Daily Radiology Case

Explanation

Neurofibromatosis Type 2 (NF2) is an autosomal dominant tumor suppressor syndrome caused by loss-of-function mutations in the NF2 gene on chromosome 22q12, which encodes merlin (also called schwannomin). Merlin normally suppresses proliferation by mediating contact inhibition; its loss leads to uncontrolled Schwann cell and meningeal cell growth. The hallmark finding is bilateral vestibular schwannomas, which alone satisfy diagnostic criteria and are virtually pathognomonic. Associated tumors include meningiomas (often multiple), spinal ependymomas, and other peripheral schwannomas.
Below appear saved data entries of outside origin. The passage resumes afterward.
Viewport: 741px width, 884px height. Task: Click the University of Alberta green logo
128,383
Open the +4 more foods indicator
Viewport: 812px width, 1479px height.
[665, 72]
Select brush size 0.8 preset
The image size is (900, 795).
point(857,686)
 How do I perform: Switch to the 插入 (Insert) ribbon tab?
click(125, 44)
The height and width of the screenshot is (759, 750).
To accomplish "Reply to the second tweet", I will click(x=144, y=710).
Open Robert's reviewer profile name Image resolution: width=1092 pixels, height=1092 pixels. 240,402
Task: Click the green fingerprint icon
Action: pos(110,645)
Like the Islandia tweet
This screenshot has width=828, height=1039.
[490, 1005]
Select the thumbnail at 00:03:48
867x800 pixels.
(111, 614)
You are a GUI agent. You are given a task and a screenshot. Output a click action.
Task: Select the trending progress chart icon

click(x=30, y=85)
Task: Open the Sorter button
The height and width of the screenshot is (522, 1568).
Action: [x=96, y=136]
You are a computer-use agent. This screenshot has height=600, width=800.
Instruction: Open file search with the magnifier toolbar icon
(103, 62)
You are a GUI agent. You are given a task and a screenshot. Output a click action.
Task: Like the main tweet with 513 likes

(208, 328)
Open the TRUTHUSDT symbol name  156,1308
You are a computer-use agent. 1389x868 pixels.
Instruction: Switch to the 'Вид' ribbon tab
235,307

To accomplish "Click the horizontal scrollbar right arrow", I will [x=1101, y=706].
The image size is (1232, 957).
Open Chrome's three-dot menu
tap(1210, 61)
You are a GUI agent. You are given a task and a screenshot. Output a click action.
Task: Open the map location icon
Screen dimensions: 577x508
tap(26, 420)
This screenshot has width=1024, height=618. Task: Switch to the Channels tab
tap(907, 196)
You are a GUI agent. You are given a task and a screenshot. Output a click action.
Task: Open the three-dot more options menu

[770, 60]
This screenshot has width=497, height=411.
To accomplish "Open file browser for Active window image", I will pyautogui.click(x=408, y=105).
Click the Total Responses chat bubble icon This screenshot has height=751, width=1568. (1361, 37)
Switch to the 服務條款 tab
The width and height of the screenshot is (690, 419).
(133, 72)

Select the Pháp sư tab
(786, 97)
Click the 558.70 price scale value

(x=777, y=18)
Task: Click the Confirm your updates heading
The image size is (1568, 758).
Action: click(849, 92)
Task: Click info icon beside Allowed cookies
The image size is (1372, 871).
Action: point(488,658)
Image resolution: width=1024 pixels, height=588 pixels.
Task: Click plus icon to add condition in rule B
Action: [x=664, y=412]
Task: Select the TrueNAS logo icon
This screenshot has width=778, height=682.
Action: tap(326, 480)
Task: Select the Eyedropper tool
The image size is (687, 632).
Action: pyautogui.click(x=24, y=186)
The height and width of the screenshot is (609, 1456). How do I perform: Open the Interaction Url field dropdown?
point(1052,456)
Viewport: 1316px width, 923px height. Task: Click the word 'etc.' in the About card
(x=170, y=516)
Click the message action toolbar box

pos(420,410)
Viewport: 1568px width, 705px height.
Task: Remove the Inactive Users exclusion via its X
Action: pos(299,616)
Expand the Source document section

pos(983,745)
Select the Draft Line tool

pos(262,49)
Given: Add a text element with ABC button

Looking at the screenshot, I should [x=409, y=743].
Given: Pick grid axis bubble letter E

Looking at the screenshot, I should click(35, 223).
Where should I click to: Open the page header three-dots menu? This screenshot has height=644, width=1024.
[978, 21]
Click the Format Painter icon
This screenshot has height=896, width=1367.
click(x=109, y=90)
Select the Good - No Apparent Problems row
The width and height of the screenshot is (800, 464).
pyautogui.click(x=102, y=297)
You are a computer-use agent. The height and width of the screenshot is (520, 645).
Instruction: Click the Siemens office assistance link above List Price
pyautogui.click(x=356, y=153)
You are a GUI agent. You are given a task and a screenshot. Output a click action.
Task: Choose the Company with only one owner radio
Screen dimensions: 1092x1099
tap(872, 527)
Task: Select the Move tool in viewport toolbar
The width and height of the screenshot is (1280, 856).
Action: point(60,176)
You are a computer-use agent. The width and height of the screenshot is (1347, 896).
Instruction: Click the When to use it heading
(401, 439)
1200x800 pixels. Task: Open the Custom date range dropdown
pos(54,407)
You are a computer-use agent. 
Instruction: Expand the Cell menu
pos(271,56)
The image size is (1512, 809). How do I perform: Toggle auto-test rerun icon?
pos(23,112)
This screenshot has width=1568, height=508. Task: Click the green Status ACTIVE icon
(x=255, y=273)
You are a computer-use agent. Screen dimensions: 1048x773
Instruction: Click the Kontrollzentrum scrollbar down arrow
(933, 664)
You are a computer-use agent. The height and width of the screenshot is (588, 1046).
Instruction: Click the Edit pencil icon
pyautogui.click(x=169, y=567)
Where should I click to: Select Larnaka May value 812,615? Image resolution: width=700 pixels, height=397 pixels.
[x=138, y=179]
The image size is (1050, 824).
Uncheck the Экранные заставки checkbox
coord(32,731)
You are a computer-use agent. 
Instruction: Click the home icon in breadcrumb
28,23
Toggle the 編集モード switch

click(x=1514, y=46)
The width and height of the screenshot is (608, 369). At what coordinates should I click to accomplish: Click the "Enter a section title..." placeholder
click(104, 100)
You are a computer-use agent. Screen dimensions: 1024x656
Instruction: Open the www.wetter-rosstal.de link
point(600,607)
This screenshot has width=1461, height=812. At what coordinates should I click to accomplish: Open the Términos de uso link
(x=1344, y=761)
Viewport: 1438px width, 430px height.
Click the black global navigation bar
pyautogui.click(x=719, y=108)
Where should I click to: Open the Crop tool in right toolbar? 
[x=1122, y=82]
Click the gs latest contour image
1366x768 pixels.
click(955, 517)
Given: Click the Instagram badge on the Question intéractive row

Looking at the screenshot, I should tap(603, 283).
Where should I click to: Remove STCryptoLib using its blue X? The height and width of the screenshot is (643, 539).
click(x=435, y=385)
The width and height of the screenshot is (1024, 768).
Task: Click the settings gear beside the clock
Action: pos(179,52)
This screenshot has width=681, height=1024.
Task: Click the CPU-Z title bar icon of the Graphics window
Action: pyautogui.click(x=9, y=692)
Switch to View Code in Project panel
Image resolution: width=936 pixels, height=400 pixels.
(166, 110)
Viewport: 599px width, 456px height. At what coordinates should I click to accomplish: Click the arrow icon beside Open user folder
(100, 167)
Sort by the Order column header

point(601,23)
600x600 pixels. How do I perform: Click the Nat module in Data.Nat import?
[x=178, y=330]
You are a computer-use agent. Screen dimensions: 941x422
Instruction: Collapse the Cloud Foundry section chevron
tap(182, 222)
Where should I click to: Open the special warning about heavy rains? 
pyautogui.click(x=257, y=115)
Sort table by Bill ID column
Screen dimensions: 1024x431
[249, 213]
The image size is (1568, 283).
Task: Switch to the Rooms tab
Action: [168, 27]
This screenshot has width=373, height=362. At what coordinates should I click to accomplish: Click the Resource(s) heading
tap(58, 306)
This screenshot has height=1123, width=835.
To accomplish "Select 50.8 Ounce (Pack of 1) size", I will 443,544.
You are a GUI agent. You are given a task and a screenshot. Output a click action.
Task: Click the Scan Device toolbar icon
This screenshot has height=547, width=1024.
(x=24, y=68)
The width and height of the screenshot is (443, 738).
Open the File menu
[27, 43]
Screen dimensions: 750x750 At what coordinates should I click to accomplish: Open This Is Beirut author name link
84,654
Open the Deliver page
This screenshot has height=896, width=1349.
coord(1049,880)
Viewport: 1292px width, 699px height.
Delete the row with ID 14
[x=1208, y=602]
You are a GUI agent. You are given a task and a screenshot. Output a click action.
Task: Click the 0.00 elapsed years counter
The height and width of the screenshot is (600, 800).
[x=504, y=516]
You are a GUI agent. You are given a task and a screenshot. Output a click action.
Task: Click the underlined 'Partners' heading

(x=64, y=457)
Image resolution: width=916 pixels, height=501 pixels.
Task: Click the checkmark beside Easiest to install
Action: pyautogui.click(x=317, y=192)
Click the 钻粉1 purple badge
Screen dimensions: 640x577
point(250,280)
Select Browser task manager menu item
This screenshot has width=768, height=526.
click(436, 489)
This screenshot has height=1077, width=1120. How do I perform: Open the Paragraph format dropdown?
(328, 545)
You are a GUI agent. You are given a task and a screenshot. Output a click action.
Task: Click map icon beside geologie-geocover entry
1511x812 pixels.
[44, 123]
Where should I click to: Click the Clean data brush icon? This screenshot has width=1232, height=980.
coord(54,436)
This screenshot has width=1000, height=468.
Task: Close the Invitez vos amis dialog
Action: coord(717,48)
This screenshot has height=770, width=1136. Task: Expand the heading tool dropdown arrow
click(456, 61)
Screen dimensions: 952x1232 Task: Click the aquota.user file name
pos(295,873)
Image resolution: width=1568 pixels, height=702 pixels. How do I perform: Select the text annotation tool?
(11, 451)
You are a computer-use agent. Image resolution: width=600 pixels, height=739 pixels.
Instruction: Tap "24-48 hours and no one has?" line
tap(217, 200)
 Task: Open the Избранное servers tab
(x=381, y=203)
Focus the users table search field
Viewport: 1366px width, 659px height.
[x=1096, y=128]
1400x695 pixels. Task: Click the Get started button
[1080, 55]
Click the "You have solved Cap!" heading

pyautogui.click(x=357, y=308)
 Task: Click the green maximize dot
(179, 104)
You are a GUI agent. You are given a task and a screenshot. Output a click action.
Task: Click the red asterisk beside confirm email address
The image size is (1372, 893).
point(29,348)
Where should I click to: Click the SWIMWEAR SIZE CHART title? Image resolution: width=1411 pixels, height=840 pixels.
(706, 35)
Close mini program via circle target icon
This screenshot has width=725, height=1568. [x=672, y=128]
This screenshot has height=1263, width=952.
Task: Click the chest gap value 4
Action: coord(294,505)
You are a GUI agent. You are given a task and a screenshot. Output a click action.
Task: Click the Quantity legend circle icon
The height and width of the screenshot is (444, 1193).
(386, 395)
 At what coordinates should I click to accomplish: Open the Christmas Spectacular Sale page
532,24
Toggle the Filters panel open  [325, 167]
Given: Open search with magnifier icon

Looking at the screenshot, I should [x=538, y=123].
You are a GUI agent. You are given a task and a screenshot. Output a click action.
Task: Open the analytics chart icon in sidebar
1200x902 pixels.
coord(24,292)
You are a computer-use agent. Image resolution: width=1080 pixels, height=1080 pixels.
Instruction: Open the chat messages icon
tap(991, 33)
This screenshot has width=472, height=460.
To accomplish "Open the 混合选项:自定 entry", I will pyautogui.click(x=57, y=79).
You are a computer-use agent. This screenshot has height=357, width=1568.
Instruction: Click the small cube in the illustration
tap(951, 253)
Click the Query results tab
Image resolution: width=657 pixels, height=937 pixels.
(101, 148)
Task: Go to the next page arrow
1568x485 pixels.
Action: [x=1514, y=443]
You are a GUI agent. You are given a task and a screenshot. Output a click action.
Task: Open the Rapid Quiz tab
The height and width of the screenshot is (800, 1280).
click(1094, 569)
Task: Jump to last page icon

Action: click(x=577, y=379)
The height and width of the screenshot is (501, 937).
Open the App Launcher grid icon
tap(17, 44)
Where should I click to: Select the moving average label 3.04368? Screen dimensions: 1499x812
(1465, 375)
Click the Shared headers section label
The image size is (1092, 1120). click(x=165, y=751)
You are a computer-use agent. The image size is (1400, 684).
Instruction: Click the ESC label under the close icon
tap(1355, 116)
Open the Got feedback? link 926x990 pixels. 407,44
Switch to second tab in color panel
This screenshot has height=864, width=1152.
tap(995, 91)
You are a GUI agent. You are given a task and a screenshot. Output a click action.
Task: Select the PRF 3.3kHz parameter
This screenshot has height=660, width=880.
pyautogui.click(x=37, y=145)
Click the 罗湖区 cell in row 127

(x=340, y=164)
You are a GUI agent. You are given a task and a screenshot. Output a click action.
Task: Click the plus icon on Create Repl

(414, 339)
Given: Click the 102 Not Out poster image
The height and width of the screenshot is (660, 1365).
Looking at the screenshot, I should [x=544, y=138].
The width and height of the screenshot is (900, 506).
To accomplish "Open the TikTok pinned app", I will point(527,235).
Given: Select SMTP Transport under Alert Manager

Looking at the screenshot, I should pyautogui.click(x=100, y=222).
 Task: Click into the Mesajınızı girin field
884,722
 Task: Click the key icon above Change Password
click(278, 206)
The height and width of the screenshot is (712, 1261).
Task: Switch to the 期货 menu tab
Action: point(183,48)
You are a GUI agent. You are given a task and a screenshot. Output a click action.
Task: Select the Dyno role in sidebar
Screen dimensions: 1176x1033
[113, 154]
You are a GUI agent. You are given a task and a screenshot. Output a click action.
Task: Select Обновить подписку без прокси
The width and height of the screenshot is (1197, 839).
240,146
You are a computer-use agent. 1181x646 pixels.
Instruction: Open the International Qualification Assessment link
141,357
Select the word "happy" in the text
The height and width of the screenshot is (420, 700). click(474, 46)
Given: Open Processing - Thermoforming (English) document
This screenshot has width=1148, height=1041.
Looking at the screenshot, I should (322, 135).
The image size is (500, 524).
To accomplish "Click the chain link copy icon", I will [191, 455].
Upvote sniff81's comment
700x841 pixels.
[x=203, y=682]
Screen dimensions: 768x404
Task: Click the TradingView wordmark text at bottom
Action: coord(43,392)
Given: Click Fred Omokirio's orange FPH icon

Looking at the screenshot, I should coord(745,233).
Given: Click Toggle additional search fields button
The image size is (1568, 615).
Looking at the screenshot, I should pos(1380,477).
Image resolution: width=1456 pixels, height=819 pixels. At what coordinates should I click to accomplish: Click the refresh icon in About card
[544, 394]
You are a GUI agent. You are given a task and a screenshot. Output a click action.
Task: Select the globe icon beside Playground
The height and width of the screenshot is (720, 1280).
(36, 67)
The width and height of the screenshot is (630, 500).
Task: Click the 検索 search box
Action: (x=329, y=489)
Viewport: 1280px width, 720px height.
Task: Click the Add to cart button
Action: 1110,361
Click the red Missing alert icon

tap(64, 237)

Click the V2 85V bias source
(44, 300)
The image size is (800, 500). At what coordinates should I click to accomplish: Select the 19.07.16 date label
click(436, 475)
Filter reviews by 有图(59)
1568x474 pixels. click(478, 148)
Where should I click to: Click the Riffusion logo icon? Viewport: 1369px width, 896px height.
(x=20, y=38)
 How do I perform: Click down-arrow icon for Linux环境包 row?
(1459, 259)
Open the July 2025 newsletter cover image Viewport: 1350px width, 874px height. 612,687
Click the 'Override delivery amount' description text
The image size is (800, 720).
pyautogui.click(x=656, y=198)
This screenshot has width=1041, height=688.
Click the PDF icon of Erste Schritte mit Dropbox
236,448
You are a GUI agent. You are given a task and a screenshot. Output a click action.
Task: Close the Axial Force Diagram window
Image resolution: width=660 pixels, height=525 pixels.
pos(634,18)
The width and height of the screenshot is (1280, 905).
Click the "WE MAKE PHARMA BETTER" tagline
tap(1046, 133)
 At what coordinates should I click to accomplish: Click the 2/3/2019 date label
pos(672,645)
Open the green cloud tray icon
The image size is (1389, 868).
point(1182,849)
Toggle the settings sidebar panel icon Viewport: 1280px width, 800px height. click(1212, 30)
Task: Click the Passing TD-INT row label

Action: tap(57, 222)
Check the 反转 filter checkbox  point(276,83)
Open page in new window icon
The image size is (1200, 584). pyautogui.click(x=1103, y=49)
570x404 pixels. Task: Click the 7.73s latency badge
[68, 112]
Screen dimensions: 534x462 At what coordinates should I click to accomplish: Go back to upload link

Ocular findings include posterior subcapsular cataracts and epiretinal membranes. On MRI, vestibular schwannomas appear as enhancing CPA masses with the "ice cream cone" sign on coronal imaging — the cone representing the tumor in the internal auditory canal and the scoop representing the CPA component. Management options include surgical resection, stereotactic radiosurgery (Gamma Knife), and bevacizumab, which has shown benefit in reducing tumor size and improving hearing in NF2 patients by targeting VEGF-driven tumor vascularity. NF2 is distinguished from NF1 (chromosome 17q11, neurofibromin protein), which presents with café-au-lait spots, axillary freckling, Lisch nodules, optic gliomas, and neurofibromas — but not bilateral vestibular schwannomas. The mnemonic is: NF1 = "one" peripheral finding on the skin; NF2 = "two" ears (bilateral acoustic neuromas).

Source: rID:79097

Hints

• A 24-year-old woman presents to her primary care physician reporting progressive bilateral hearing loss and tinnitus that has developed over the past 18 months, which she initially attributed to frequent headphone use.
• On physical examination, she is found to have bilateral sensorineural hearing loss confirmed on audiometry, along with early posterior subcapsular cataracts noted on ophthalmologic referral.
• MRI of the internal auditory canals with gadolinium reveals bilateral enhancing masses at the cerebellopontine angle, each arising from the vestibulocochlear nerve and displaying the classic "ice cream cone" appearance on coronal sequences.
• Further MRI of the entire neuraxis is obtained and demonstrates additional intradural extramedullary spinal masses at multiple levels as well as a falx meningioma, raising concern for a multifocal tumor syndrome.
• The patient's mother underwent surgery in her 30s for a brain tumor and is now deaf bilaterally, and genetic testing of the patient reveals a pathogenic mutation in the NF2 gene on chromosome 22q12, which encodes the tumor suppressor protein merlin.
• Formal diagnostic criteria are met: the patient has bilateral vestibular schwannomas, which alone are sufficient for diagnosis, and the genetic counselor explains that merlin loss disrupts contact-dependent inhibition of cell proliferation by failing to link the cell membrane cytoskeleton to surface glycoproteins.